Lain daripada itu adalah tema keempat, yang juga amat kuat berakar dalam alam pikiran banyak orang dalam masyarakat kita, terutama yang hidup dalam komunitas kecil seperti desa. Menurut hemat saya, tema inilah yang satu-satunya unsur negatif dari nilai gotong royong. Hal itu disebabkan karena, konsep sama tinggi sama rendah sebagai suatu kekuatan, mencegah bakat dan keistimewaan dari individu untuk berkembang dan menonjol atas yang lain. “Apakah konsep sama tinggi sama rendah itu bukan suatu konsep yang menjadi landasan dari demokrasi asal Indonesia?” tanya beberapa teman sejawat.

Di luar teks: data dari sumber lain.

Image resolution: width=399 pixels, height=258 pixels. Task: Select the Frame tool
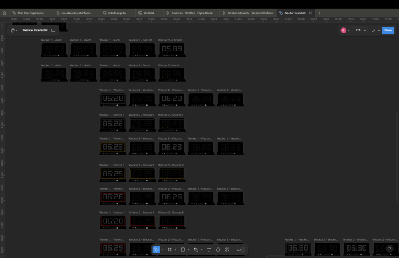[170, 250]
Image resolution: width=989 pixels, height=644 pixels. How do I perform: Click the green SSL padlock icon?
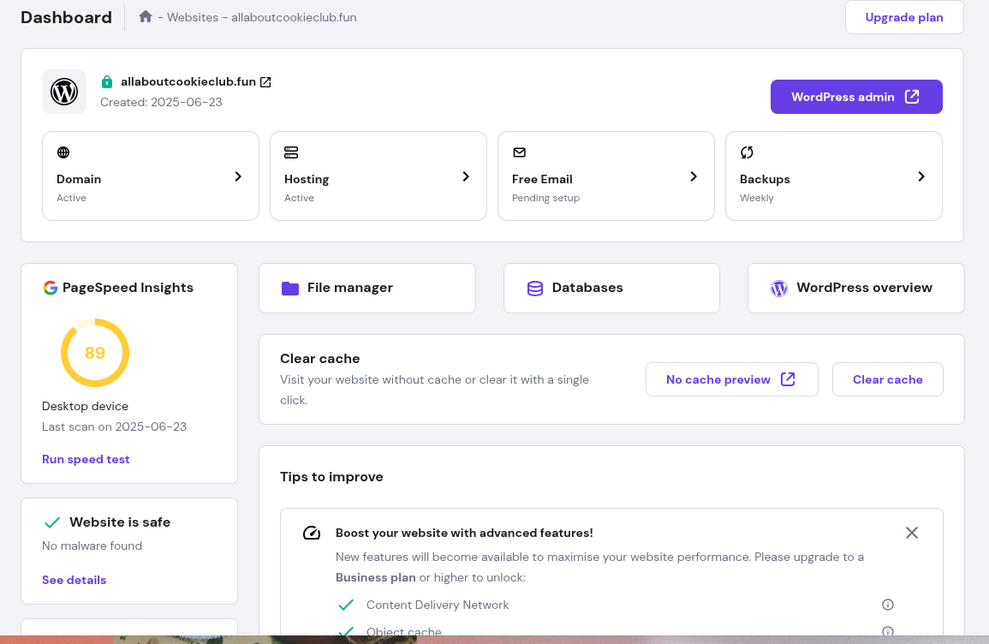107,81
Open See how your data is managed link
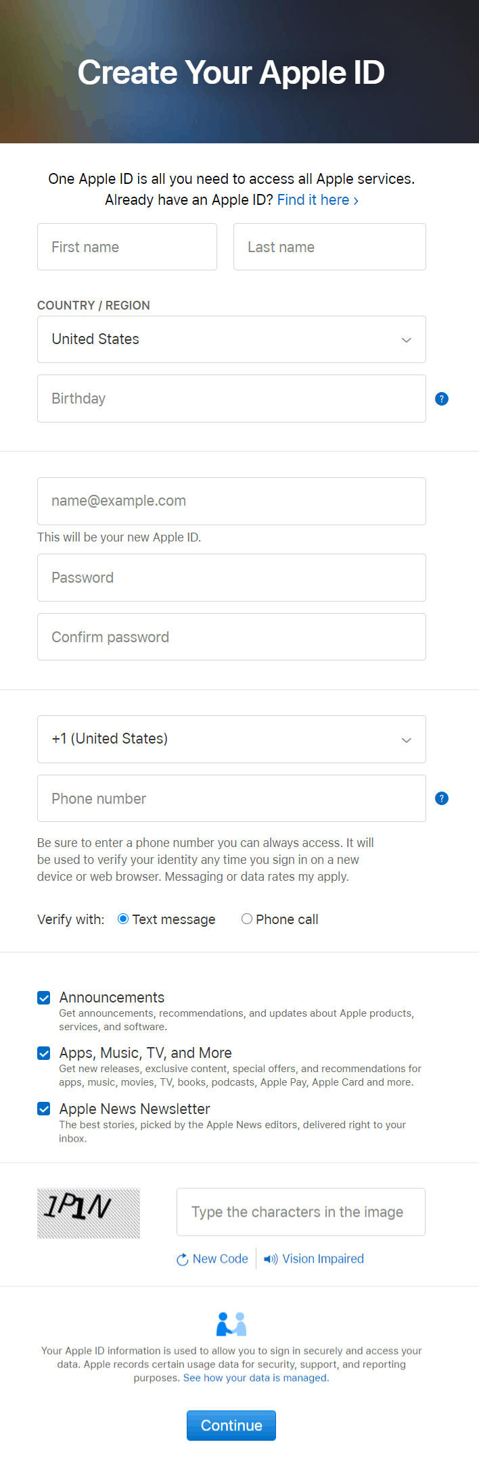The height and width of the screenshot is (1475, 479). click(256, 1378)
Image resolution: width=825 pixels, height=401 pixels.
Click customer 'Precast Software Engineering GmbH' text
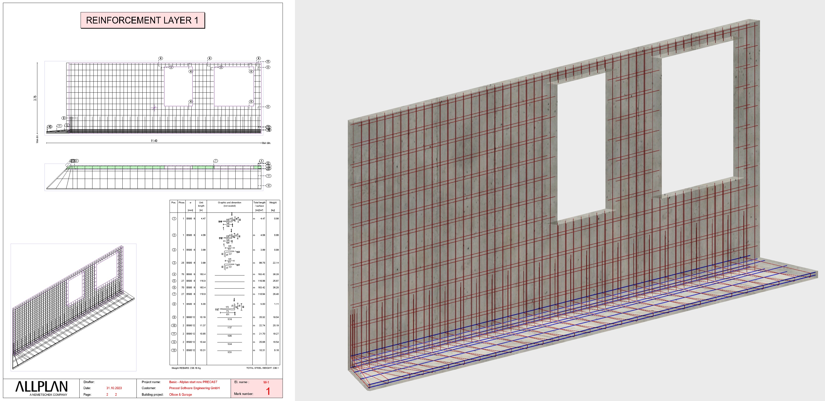pos(194,388)
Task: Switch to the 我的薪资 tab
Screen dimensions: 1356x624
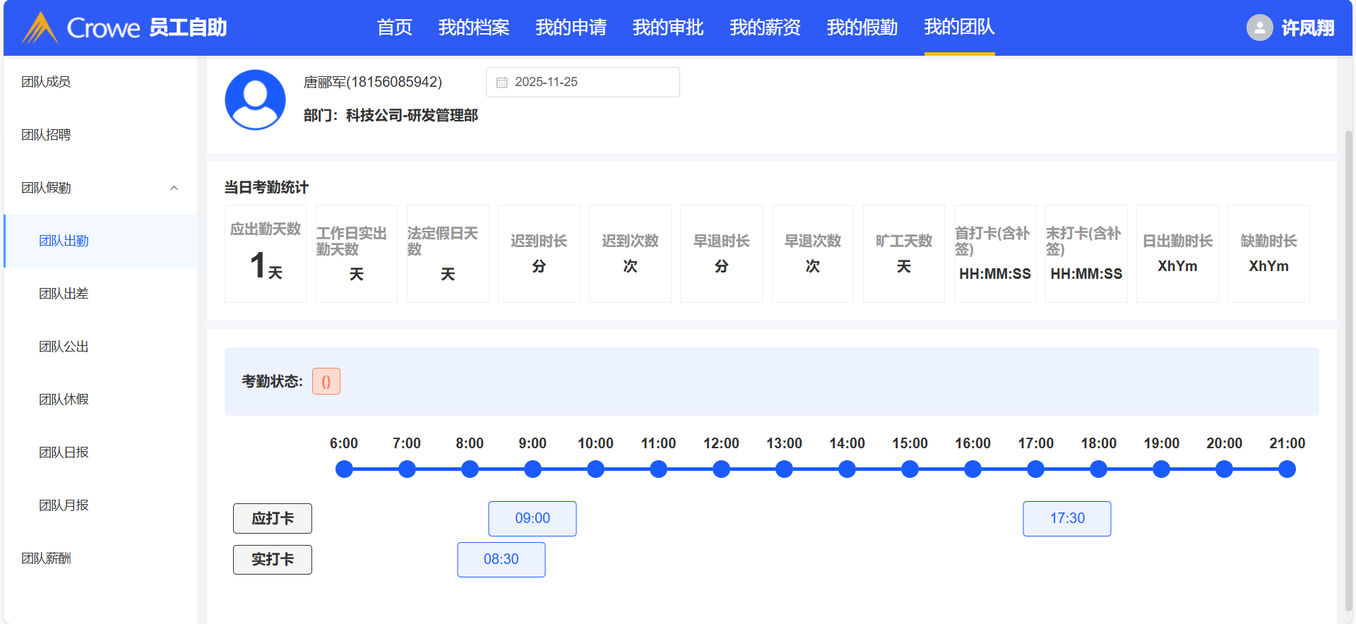Action: pos(765,28)
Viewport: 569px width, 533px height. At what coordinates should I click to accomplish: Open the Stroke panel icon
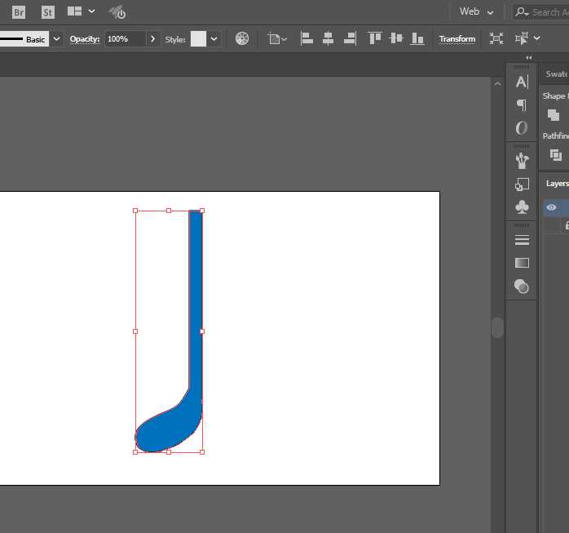(522, 240)
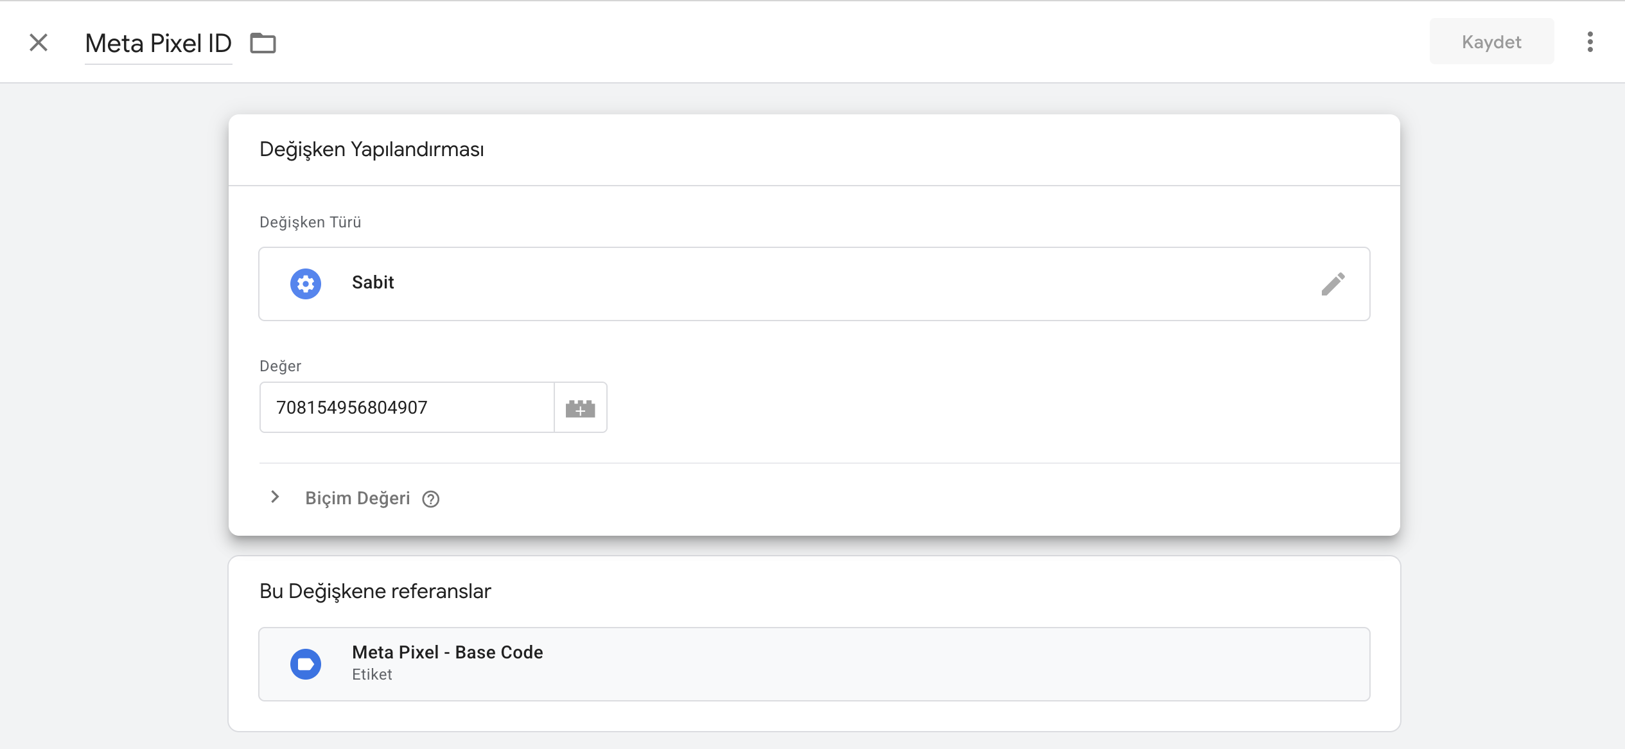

Hal itu memang benar, dan berfungsi nyata misalkan dalam komunitas nagari di Minangkabau atau daerah-daerah lain di Sumatera dan di seluruh Indonesia di mana kelompok kekerabatan yang luas itu (keluarga luas, klen, dan sebagainya) merupakan dasar susunan komunikasi desa.
Memang demokrasi ash Indonesia di dalam masyarakat desa itu sebenarnya adalah suatu demokrasi yang terbatas fungsi dan ruang lingkupnya, karena hanya mengenai kehidupan dalam batas struktur kekerabatan.
Kalau prinsip-prinsip kekerabatan itu berfungsi luas dalam kehidupan masyarakat desa seperti misalnya prinsipprinsip ikatan suku dalam masyarakat nagari di Minangkabau, atau prinsip ikatan marga dalam masyarakat huta di Batak Toba, atau prinsip ikatan dan dia dalam masyarakat Banjar di Bali Selatan, maka konsep sama tinggi sama rendah itu memang bisa menggerakkan demokrasi desa dalam banyak lapangan hidup. Sebaliknya, kalau seperti dalam desa-desa di Jawa, prinsip-prinsip ikatan kekerabatan itu tidak mempunyai peranan penting dalam komunitas desa, maka jiwa sama tinggi sama rendah itu ditumpangi dan dimatikan oleh satu nilai budaya yang lain, ialah nilai-nilai yang berorientasi vertikal ke atas, ke pembesar-pembesar yang berpangkat tinggi, orang senior, dan sebagainya.